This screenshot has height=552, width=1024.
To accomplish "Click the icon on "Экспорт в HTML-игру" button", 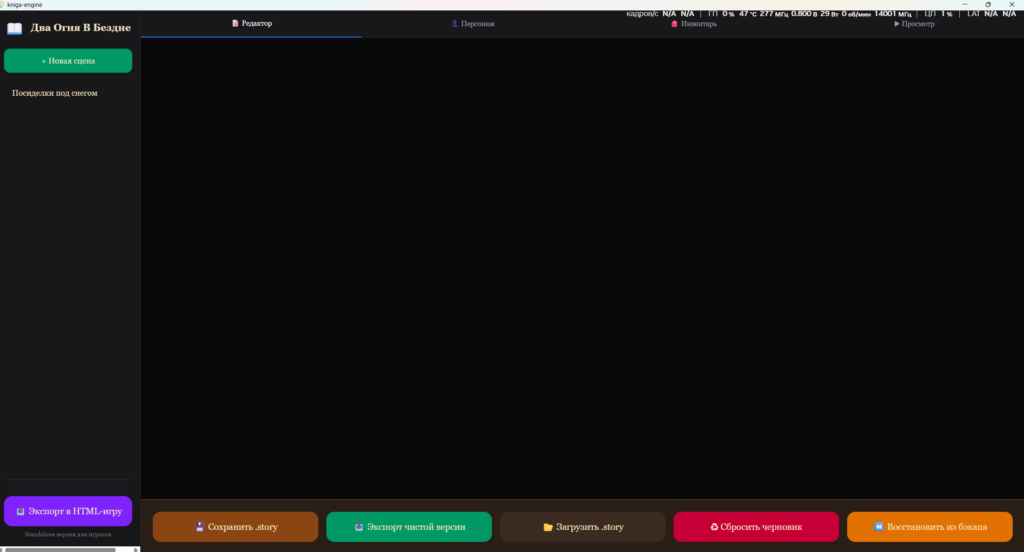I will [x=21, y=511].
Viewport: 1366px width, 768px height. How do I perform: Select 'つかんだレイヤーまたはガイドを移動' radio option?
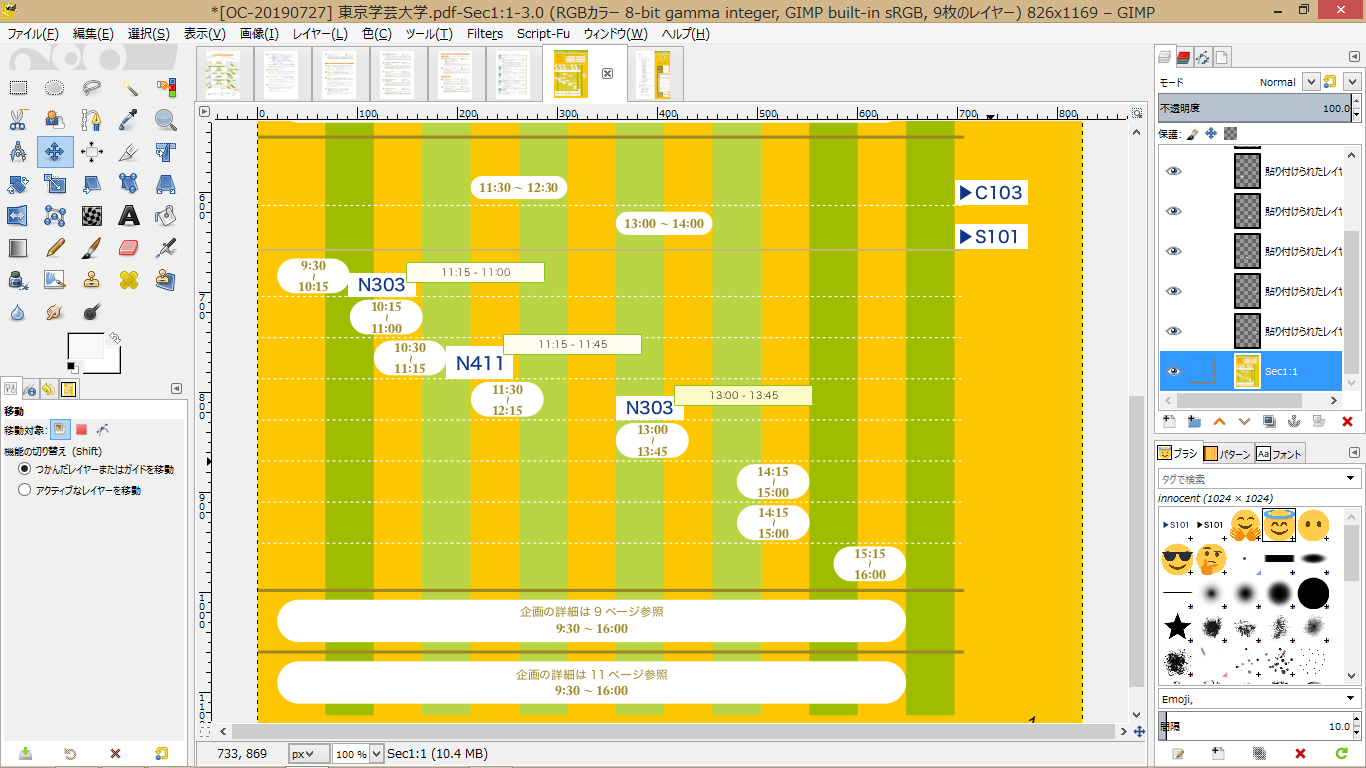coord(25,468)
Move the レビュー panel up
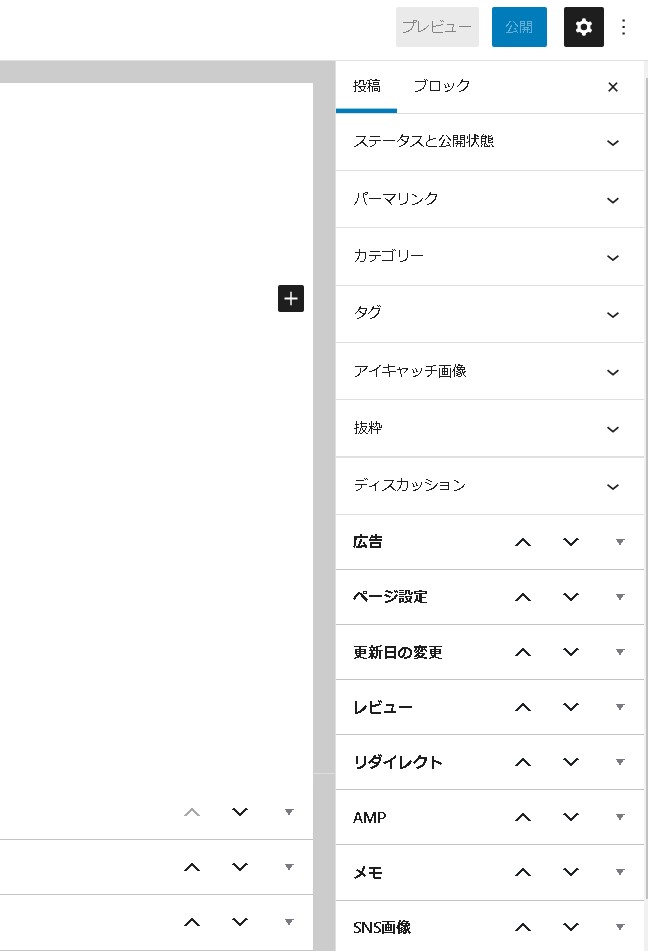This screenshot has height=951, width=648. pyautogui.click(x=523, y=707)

#####

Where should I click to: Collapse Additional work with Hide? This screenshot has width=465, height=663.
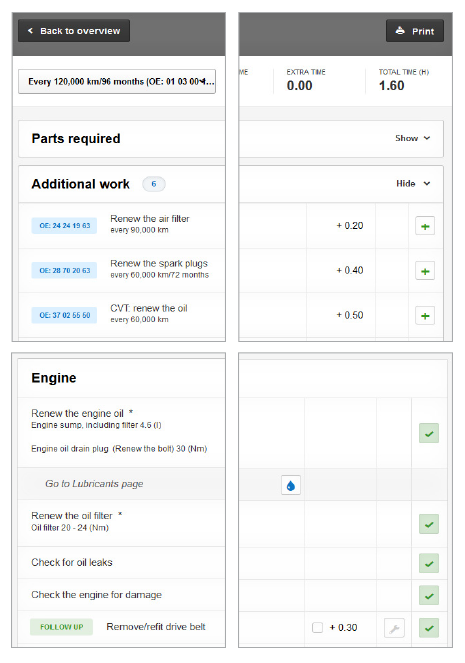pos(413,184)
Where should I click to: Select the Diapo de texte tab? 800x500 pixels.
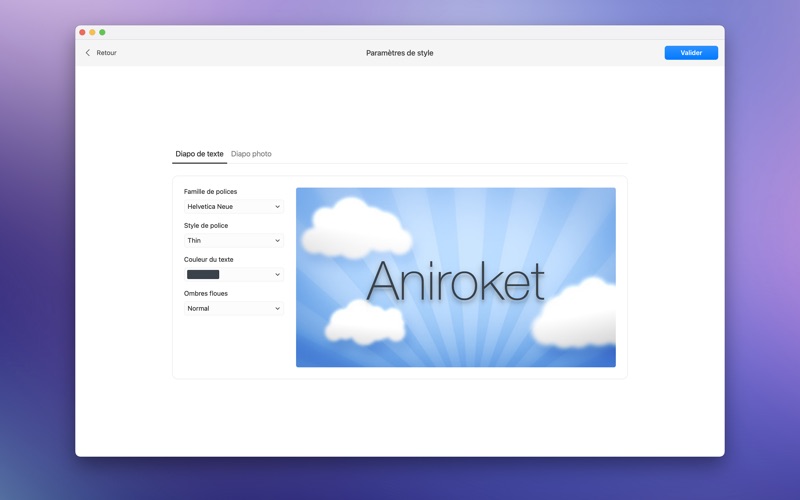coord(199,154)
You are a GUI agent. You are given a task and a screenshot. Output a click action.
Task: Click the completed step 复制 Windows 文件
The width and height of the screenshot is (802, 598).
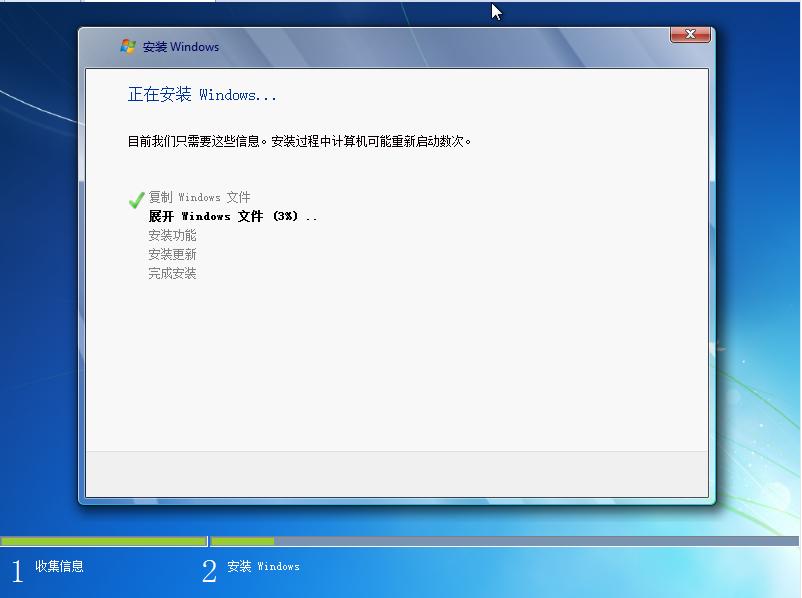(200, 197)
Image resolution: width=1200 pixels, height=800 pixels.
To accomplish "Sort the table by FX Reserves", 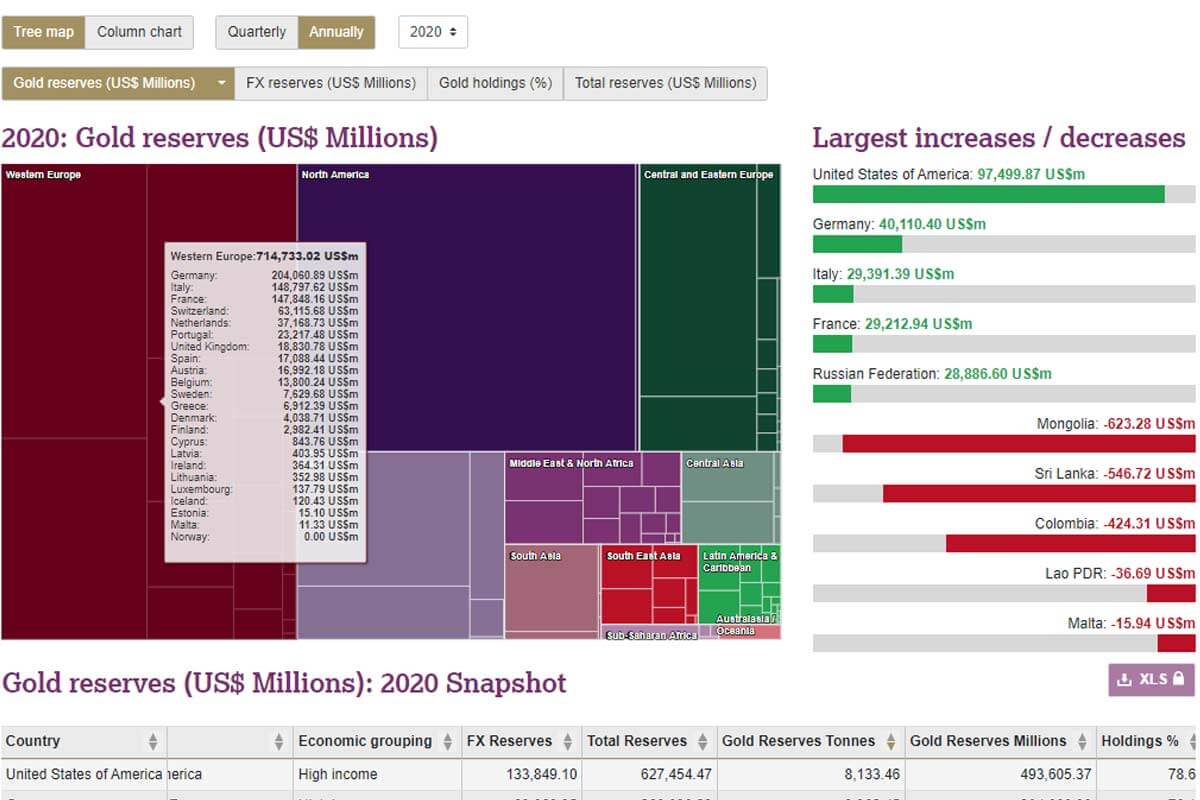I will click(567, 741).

#####

**ABOUT THIS EXERCISE:**
When you reach the line holding "Where should I click to: Collapse" in the listing above, begin retyping exactly, and stop once the line holding "Task: Click the completed step 复制 Windows 文件" is done; pictures stay out.

**ANSWER:**
Where should I click to: Collapse Additional work with Hide? This screenshot has width=465, height=663.
pos(413,184)
Where should I click to: Select the Diapo de texte tab? 800x500 pixels.
coord(199,154)
You are a GUI agent. You are given a task and a screenshot. Output a click action.
Task: Click the completed step 复制 Windows 文件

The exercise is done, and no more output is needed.